— start Source excerpt —
October 1, 1999, vol 12 no
39 Taki
Theodoracopulos: LE MAÎTRE Bad
Rubbish IF Pius XII was
Hitler's Pope, I'm Monica Lewinsky.
Leave it to an Englishman -- one John
Cornwell -- to come up with such crap,
and
Vanity
Fair to publish
excerpts. After all, it was a fellow
English self-publicist and lunch-bucket
pilferer, Christopher Hitchens, who
libeled Mother Teresa in the same
magazine three years ago. Now, yet another
Brit who never feels bound by the
despotism of fact wants us to believe that
Pius XII was anti-Semitic and soft on
Hitler. Better to be raped by a
Transylvanian leper than to have to listen
to such crap, says poor little
me. What I love about the English is the
extent of their hypocrisy and deviousness.
To avoid accusations of a hatchet job,
Cornwell's spin doctor tells us that the
author set out to defend Pius XII, and was
so horrified by what he found in the
Vatican archives that he wrote an angry
denunciation. Cornwell, like the
Clintons, is a bald-faced phony and
a liar to boot. The title of the hatchet
job is appalling, and nowhere borne out by
the evidence. Profit and publicity aside,
Cornwell's reasons for publishing such
rubbish is the attempt to have Pius XII
declared a saint by the conservative wing
of the Catholic Church, and by branding
him "Hitler's Pope," Cornwell is aiming a
dagger at the heart of this campaign. Here are the facts, although, as
Pat
Buchanan is finding out, they no
longer count when they stand in the way of
a good yarn. Hitler was determined to do
what he did and no pope, or power for that
matter, would have deflected him.
— end Source excerpt —
▶ _Exercise task 1_
In the column about Pius XII, who is said to have libeled Mother Teresa in Vanity Fair three years earlier?
— start Data extract —
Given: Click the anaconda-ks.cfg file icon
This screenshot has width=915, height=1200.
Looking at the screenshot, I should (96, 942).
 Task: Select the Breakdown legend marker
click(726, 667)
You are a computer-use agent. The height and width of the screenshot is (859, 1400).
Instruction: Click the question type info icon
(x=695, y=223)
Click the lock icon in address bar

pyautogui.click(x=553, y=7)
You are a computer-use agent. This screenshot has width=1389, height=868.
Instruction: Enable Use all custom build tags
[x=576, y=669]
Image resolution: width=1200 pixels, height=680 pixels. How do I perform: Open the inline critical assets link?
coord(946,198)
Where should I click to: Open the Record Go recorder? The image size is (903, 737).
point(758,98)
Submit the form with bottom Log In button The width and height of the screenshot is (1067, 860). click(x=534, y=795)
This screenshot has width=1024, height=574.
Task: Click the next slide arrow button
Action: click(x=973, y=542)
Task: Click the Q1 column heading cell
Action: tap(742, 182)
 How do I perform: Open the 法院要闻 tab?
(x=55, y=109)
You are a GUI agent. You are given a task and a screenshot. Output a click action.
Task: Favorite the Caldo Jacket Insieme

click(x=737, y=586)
— end Data extract —
▶ _Exercise task 2_
Render the records from the line containing "You are a GUI" through the end of the records as a two-column CSV with the headers instruction and click. Give one row per request, with each field quoted and line breaks replaced by spaces.

▶ _Correct result 1_
Christopher Hitchens

▶ _Correct result 2_
instruction,click
"You are a GUI agent. You are given a task and a screenshot. Output a click action. Task: Favorite the Caldo Jacket Insieme","click(x=737, y=586)"